Exercise input:
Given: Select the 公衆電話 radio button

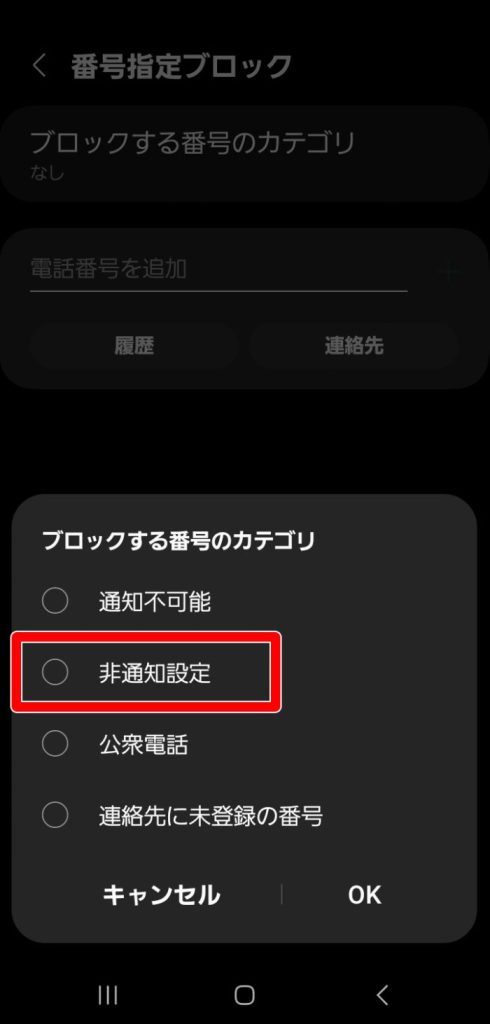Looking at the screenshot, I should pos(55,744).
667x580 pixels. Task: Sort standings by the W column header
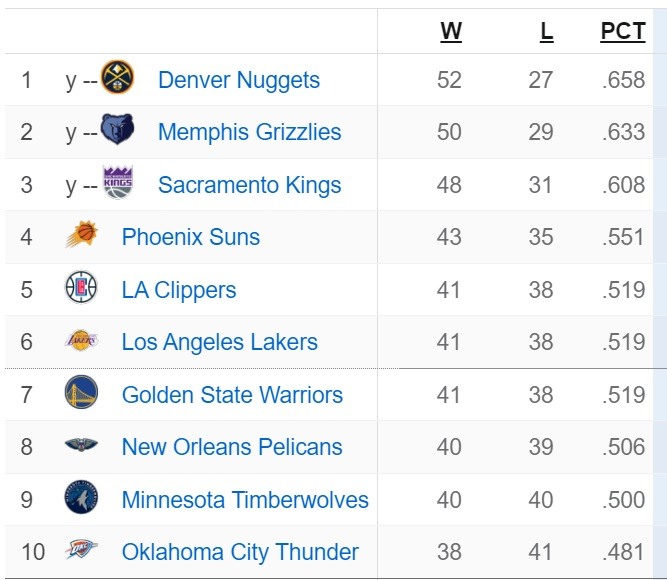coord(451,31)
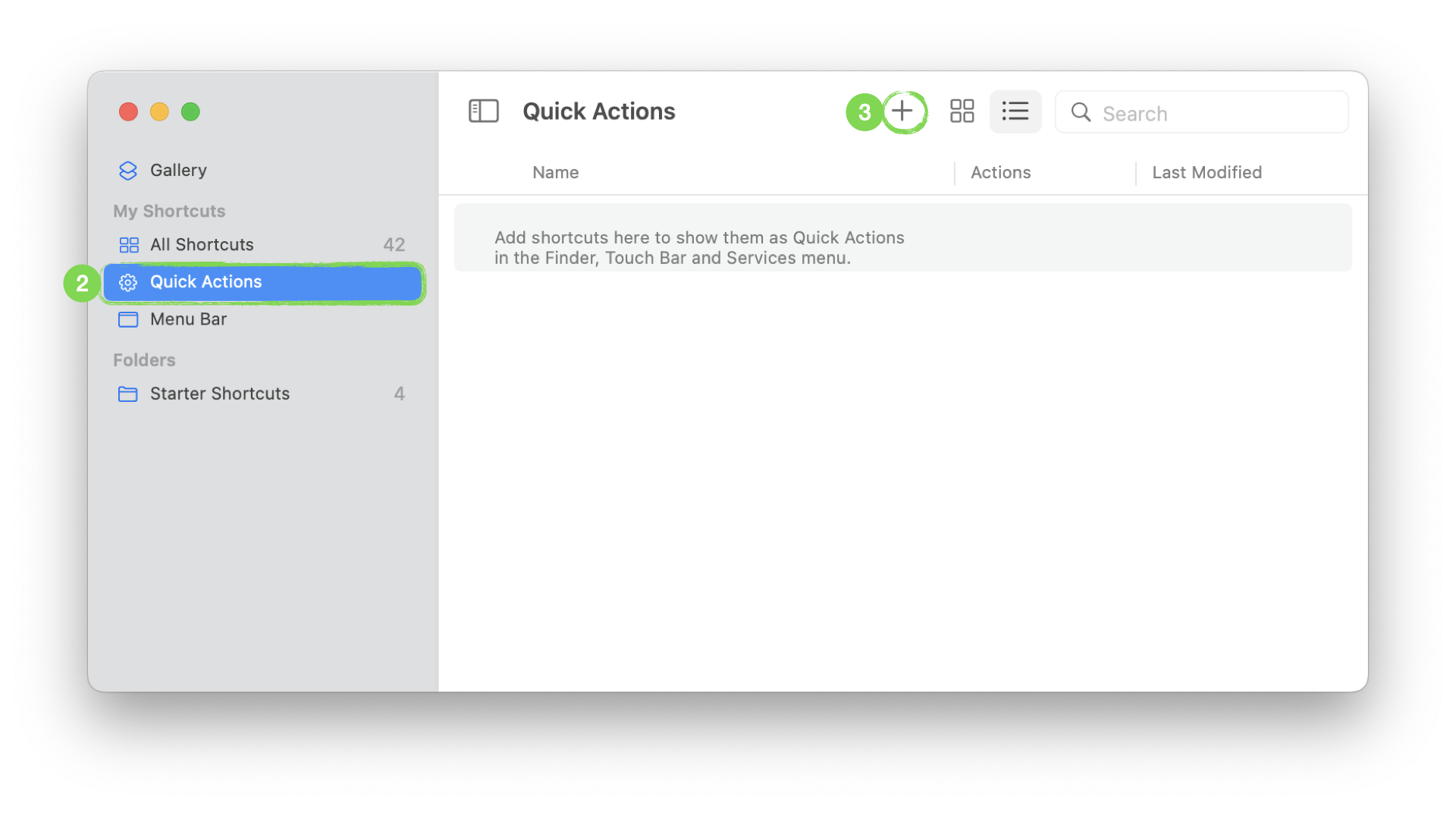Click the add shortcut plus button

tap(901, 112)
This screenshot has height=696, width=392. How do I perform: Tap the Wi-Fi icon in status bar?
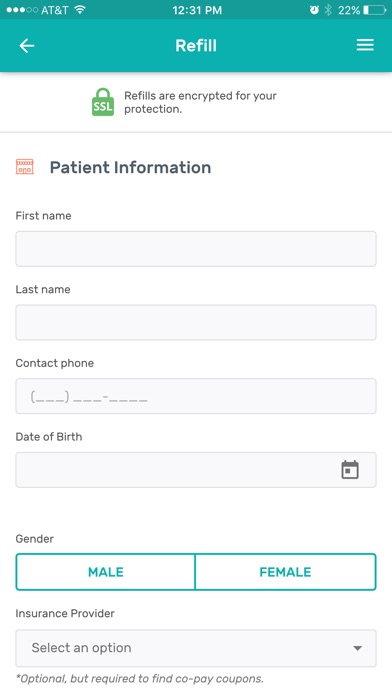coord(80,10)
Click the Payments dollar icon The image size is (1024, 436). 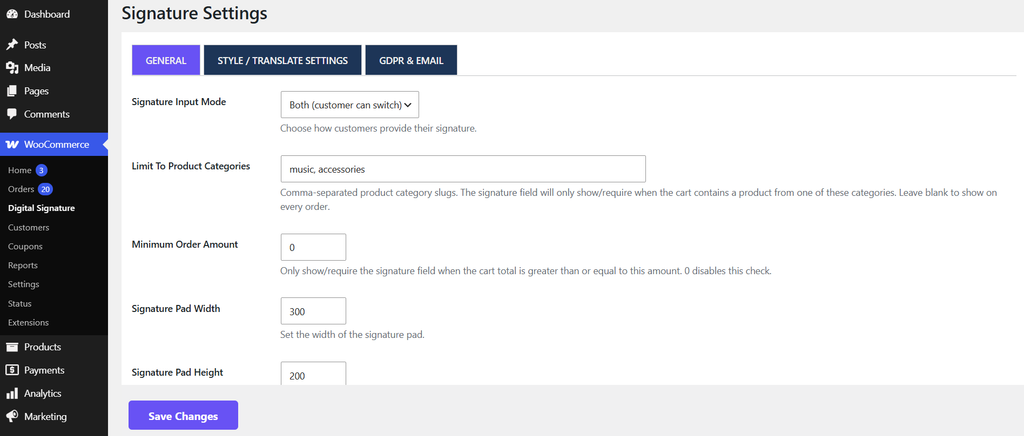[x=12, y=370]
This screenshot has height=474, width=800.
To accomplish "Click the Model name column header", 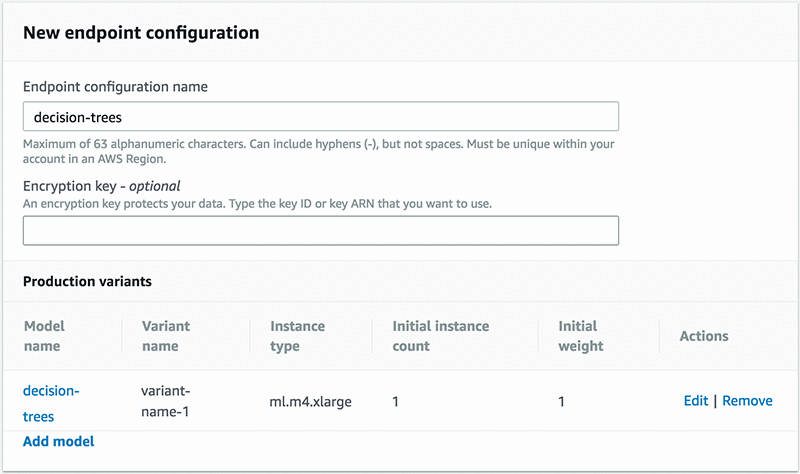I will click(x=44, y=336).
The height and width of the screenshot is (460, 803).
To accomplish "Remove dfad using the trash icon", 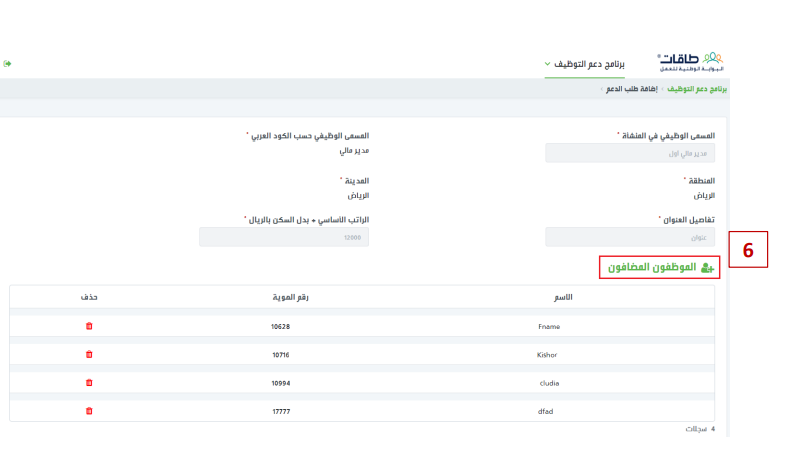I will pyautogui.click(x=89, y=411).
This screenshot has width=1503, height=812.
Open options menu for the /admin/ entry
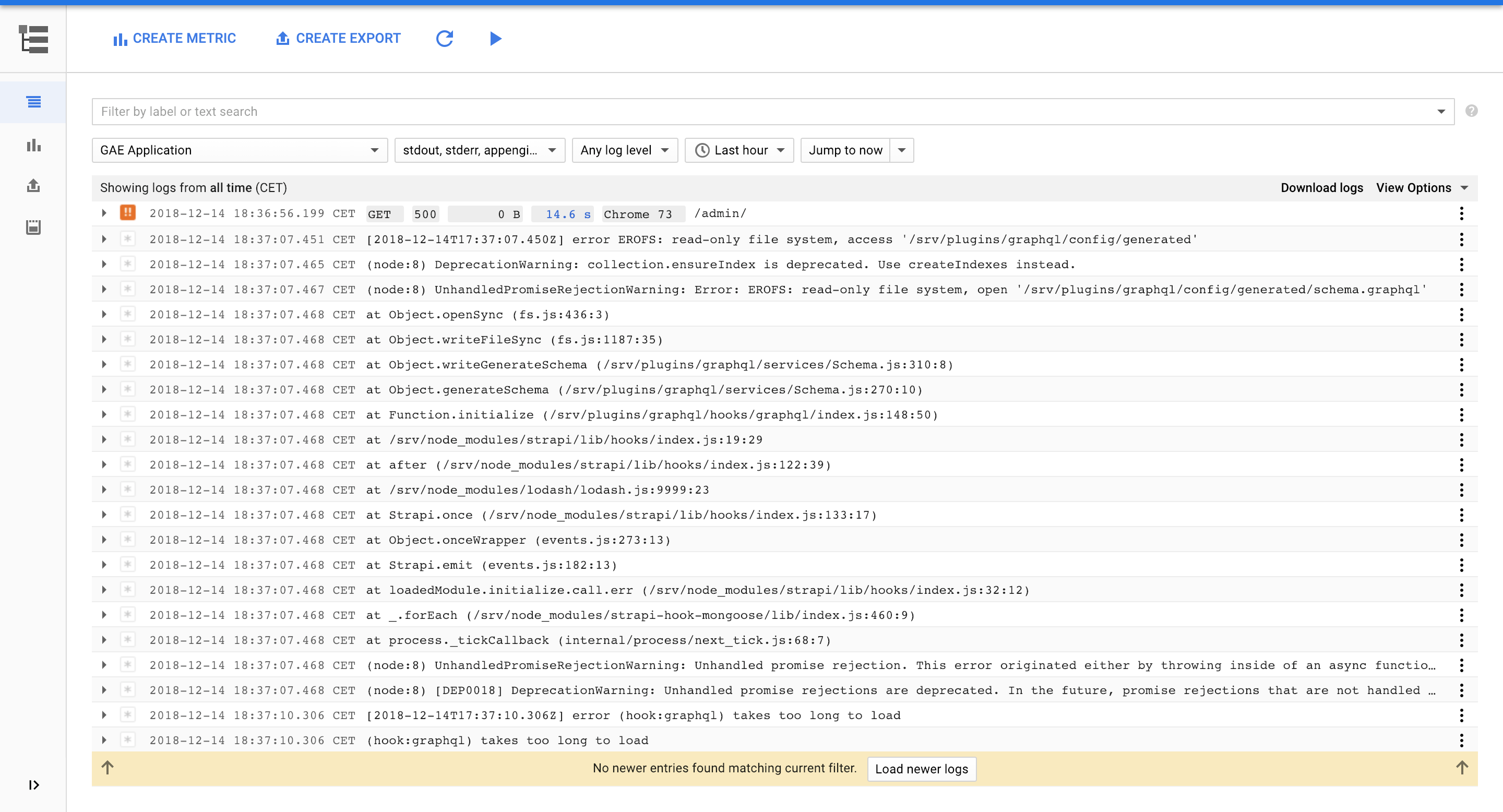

...

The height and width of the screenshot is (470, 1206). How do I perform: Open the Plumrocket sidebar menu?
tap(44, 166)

--

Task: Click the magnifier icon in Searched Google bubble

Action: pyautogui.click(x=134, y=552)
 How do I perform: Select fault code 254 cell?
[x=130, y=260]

Instructions for the task: Convert the items into a Markdown table with the columns Row and Line. Begin at the line that contains "Given: Select the 公衆電話 radio button", stop after the line that contains "coord(80,10)", and leave out blank lines and pictures.

Final result:
| Row | Line |
|---|---|
| 1 | Given: Select the 公衆電話 radio button |
| 2 | Looking at the screenshot, I should pos(55,744). |
| 3 | 667x580 pixels. Task: Sort standings by the W column header |
| 4 | coord(451,31) |
| 5 | Click the add shortcut plus button |
| 6 | tap(901, 112) |
| 7 | This screenshot has height=696, width=392. How do I perform: Tap the Wi-Fi icon in status bar? |
| 8 | coord(80,10) |